SOURCE EXCERPT:
--

One of the most versatile tools on anyone’s work bench, at least as far as electrical projects are concerned, is a power supply. Often we build our own, but after we’ve cobbled together some banana jacks with a computer’s PSU or dead-bug soldered a LM317 voltage regulator to a wall wart, how will that power supply perform? Since it’s not desirable to use a power supply that’ll let the smoke out of everything it powers (or itself, for that matter) a constant current sink, or load, can help determine the operating limits of the power supply.
[electrobob] built this particular current sink from parts he had lying around. The theory of a constant current sink is relatively straightforward so it’s easily possible to build one from parts out of the junk drawer, provided you can find a few transistors, fuses, an op amp, and some heat sinks. The full set of schematics that [electrobob] designed can be found on his main project page. He’s also gone a step further with this build as well, since he shorted out his first prototype and destroyed some of the transistors. But, using a few extra transistors in his design also improves the safety and performance of the load, so it’s a win-win.
This constant current load also has the added feature of being able to interface with a waveform generator (an Analog Discovery, specifically) and as a result can connect and disconnect the load quickly. If you aren’t in need of an industrial-grade constant current sink and you have some spare parts lying around, this would be a great one to have around the work bench.
I’ll just leave it there: http://www.sbprojects.com/projects/ccsink/index.php
:-/
Why? Sorry, but that is a terrible way to make a dummy load unless you have a very specific application.

--

RECORDS SHOWN:
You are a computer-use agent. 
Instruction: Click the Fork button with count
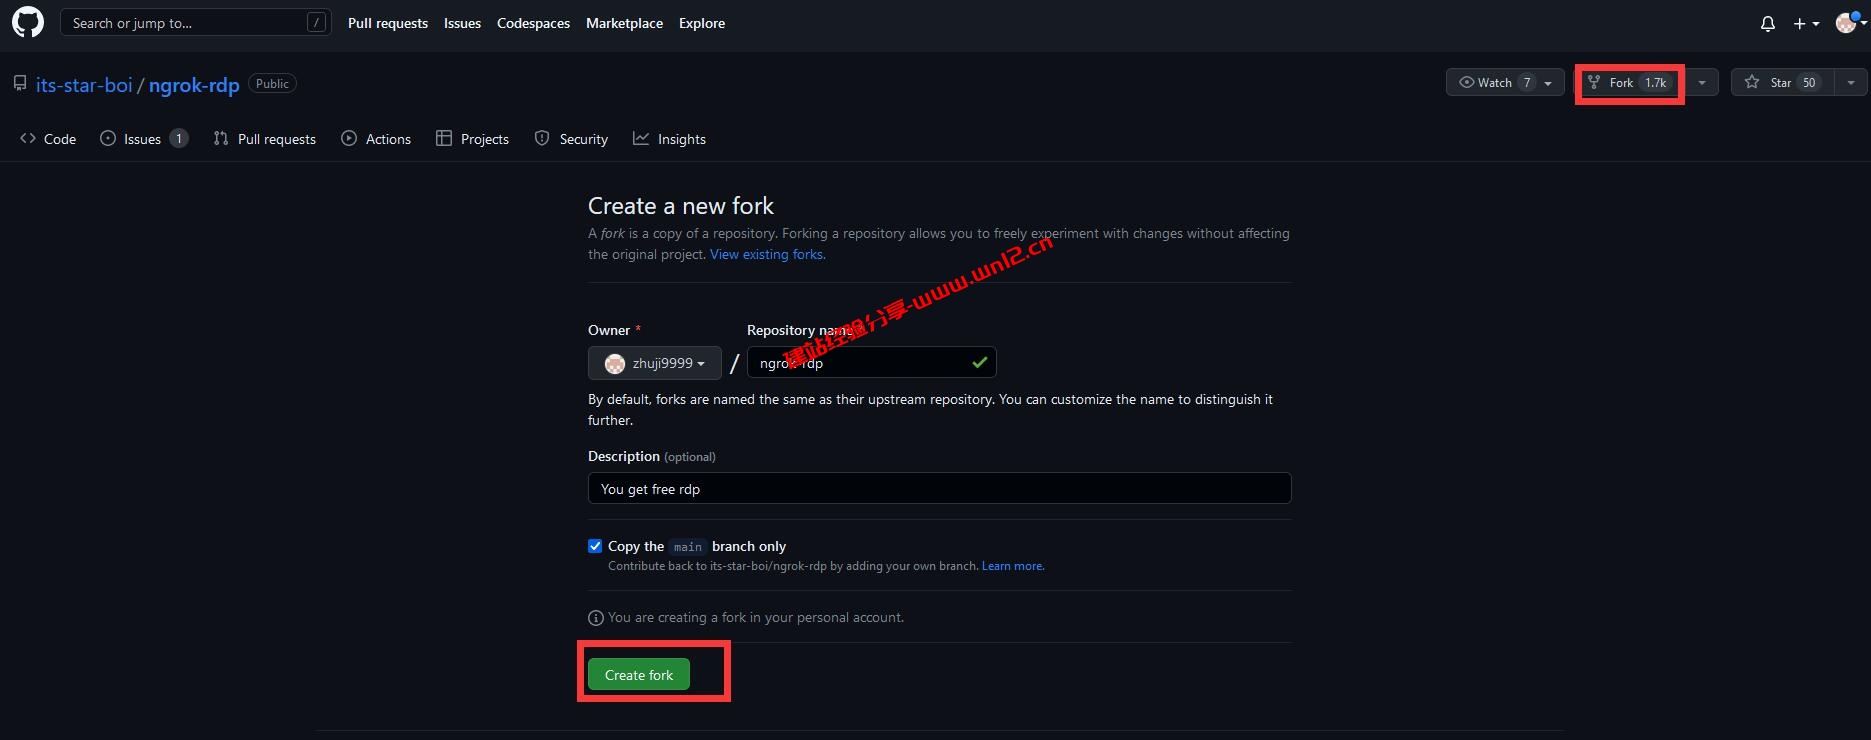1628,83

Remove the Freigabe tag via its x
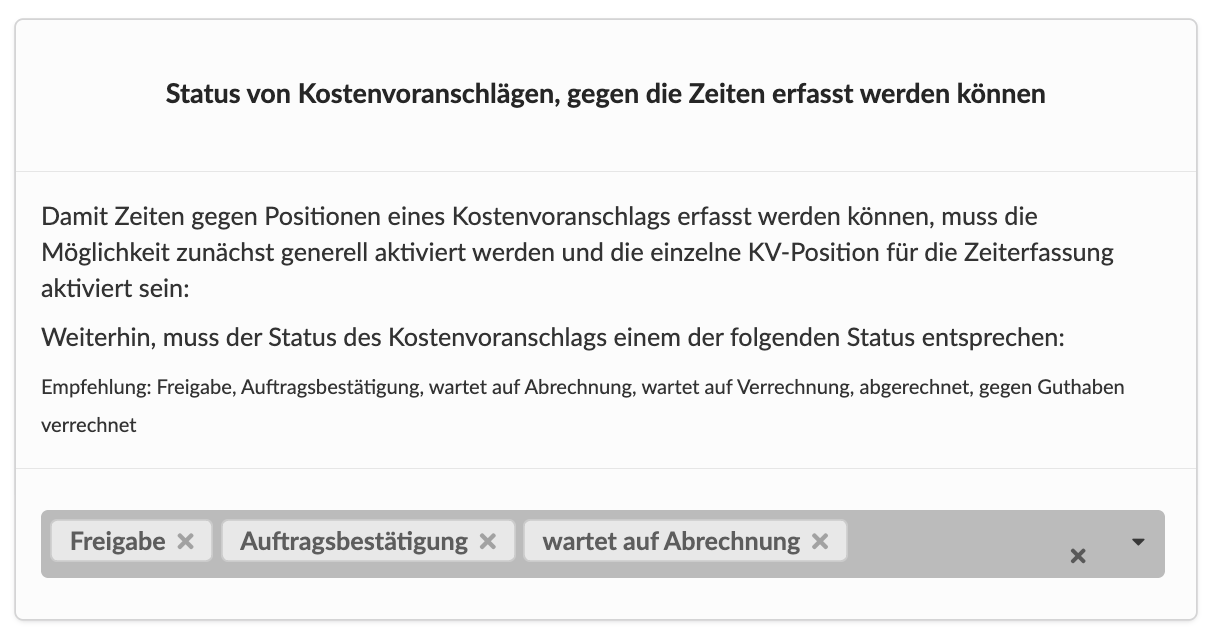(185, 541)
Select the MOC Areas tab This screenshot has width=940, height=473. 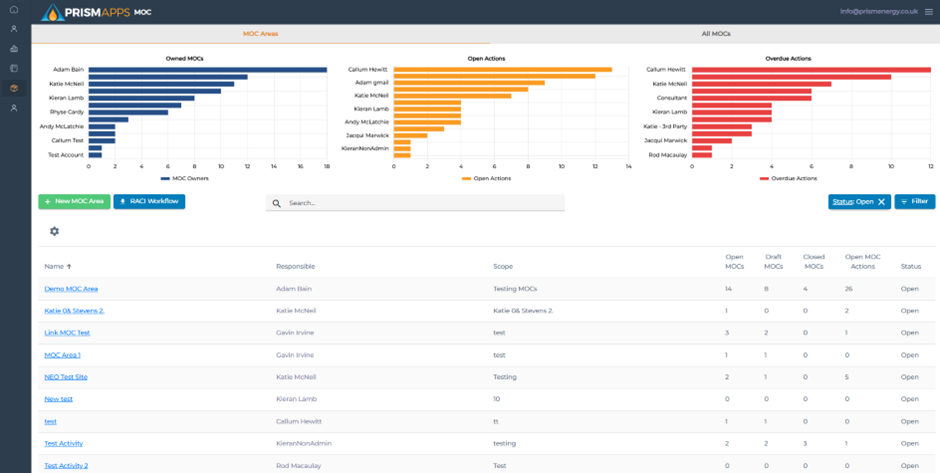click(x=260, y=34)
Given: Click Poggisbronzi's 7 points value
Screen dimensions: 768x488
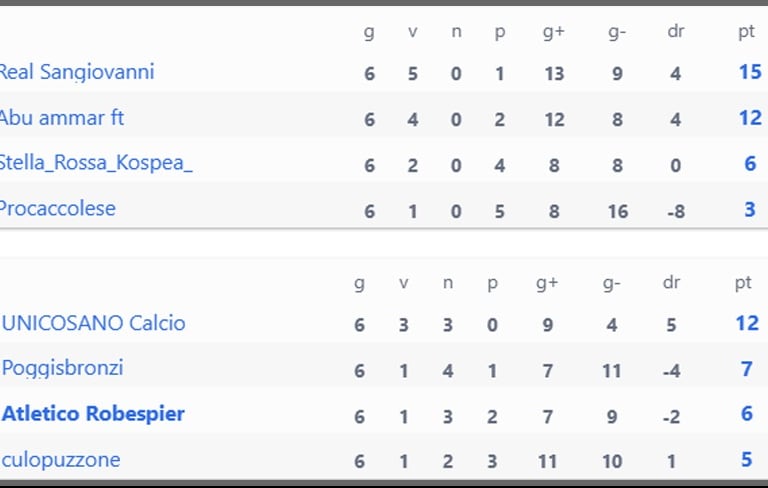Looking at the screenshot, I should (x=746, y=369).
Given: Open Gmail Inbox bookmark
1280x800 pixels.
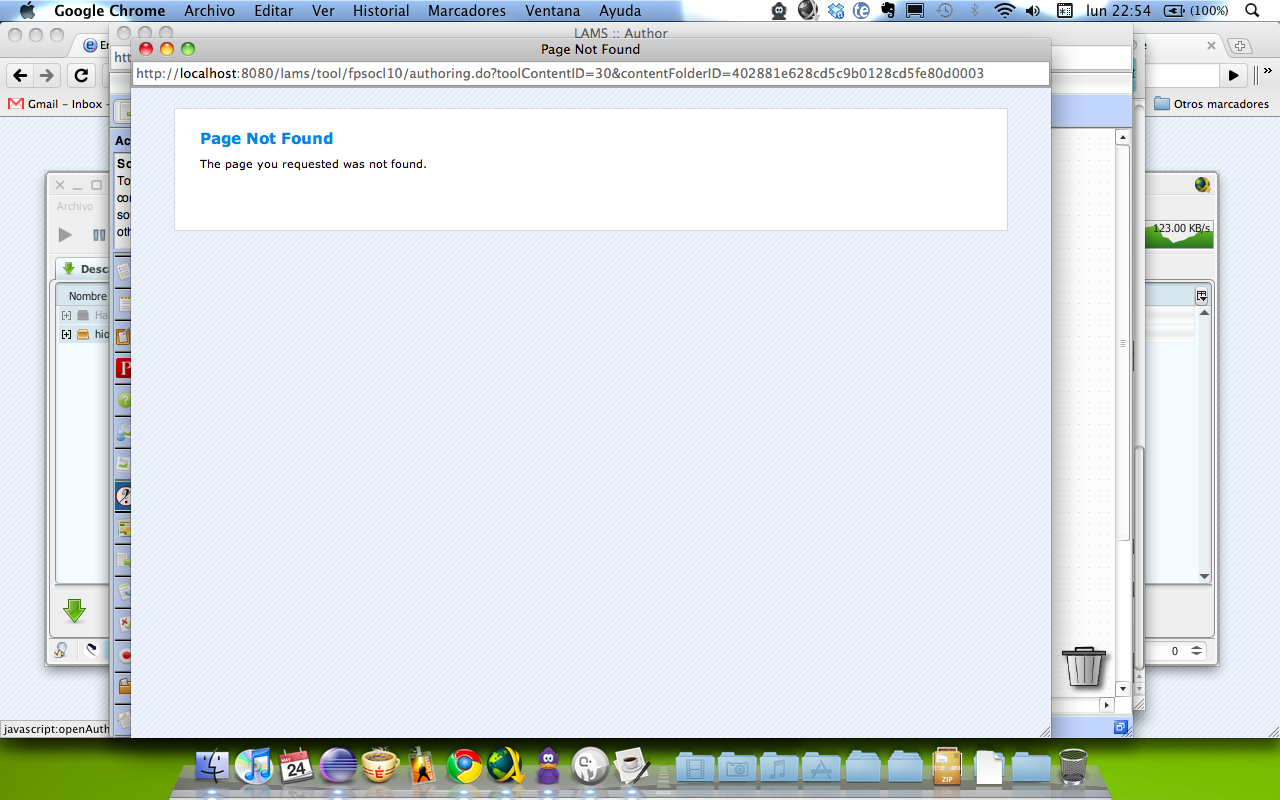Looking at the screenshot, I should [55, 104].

--

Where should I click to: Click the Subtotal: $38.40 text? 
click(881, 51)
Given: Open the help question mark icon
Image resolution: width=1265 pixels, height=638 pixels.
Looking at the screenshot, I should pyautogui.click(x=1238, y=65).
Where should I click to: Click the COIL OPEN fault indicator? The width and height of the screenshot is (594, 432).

--

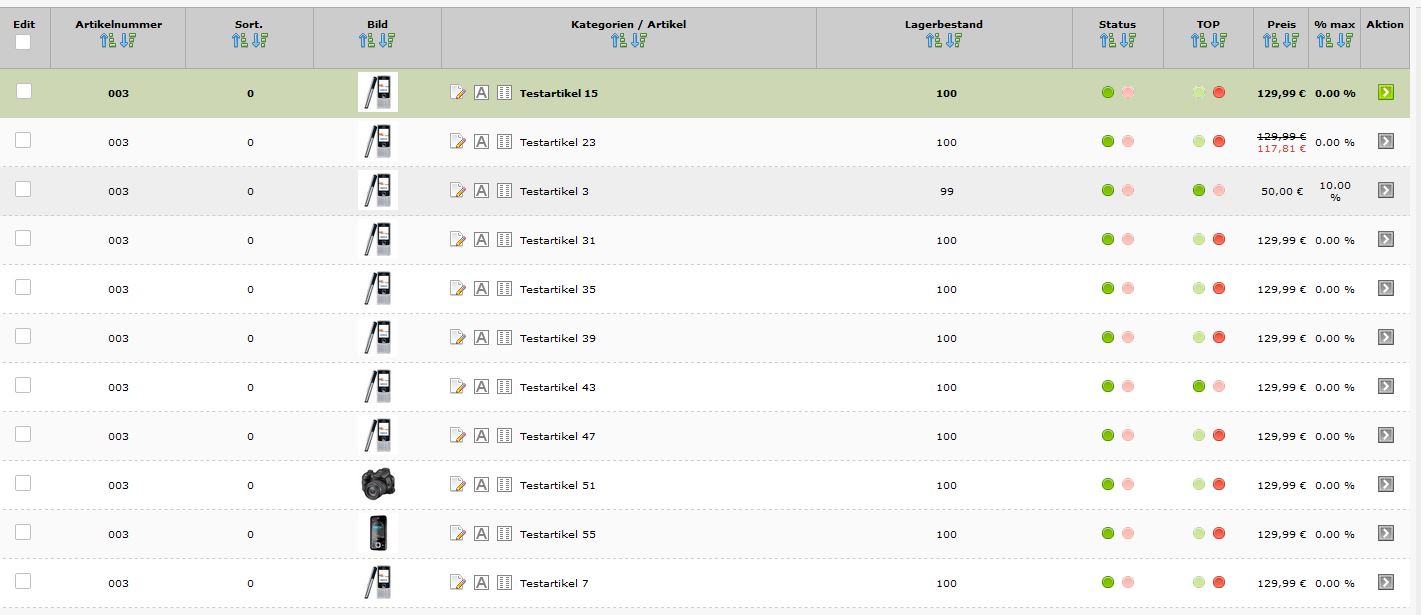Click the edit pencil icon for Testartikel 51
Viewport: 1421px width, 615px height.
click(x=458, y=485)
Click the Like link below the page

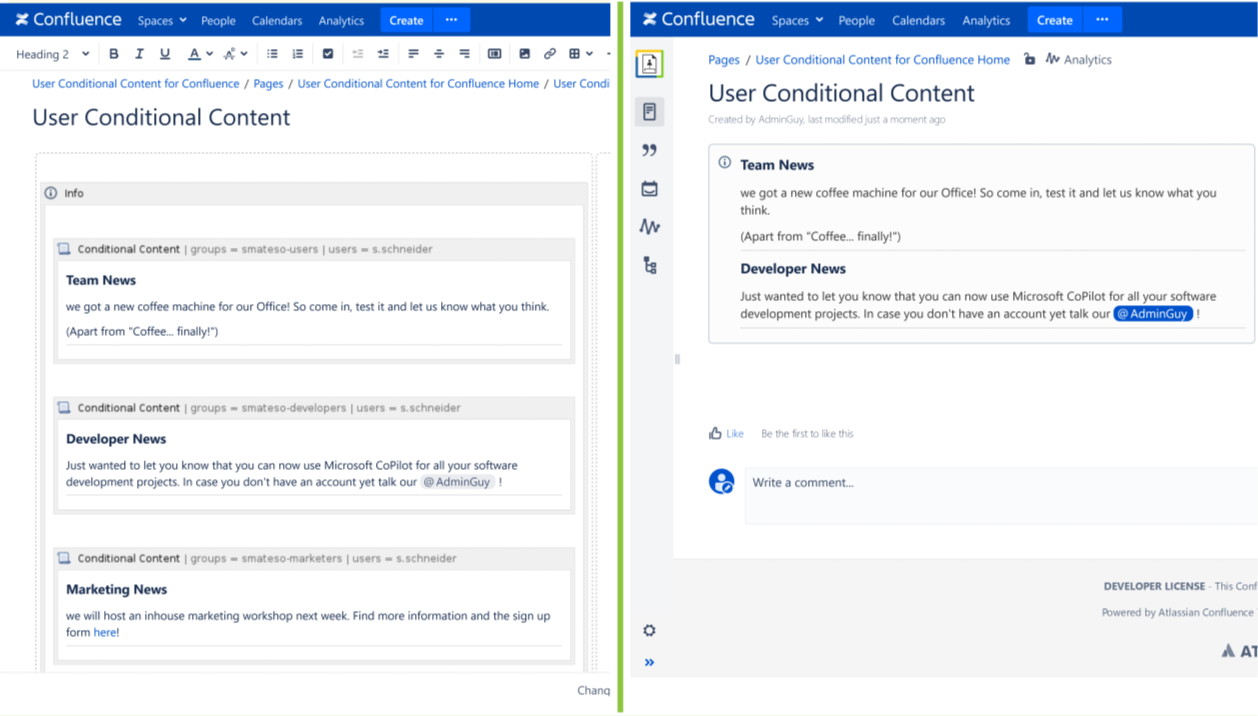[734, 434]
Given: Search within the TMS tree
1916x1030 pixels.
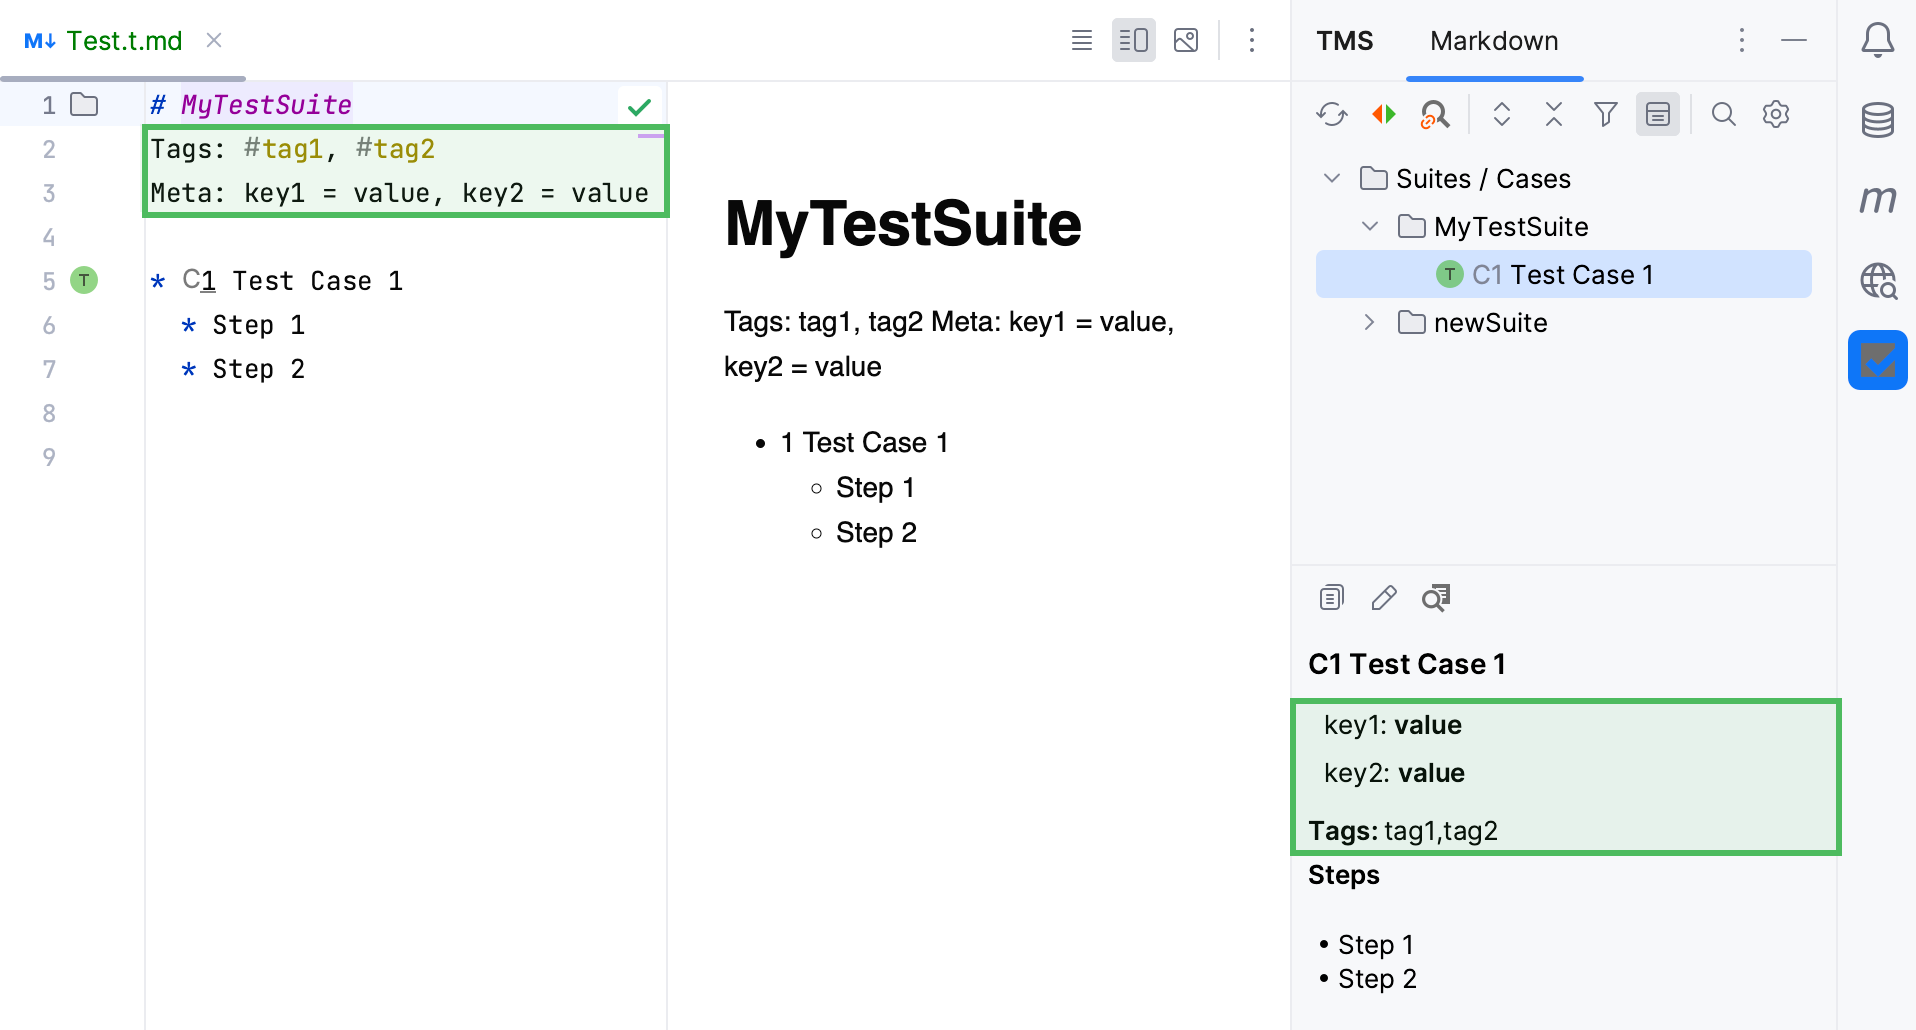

--

WORK REQUIRED: Please copy the current sink article again, starting with "This constant current" and going on through "the work bench.", and swap "waveform generator" for "function generator".

OUTPUT OF THE TASK:
This constant current load also has the added feature of being able to interface with a function generator (an Analog Discovery, specifically) and as a result can connect and disconnect the load quickly. If you aren’t in need of an industrial-grade constant current sink and you have some spare parts lying around, this would be a great one to have around the work bench.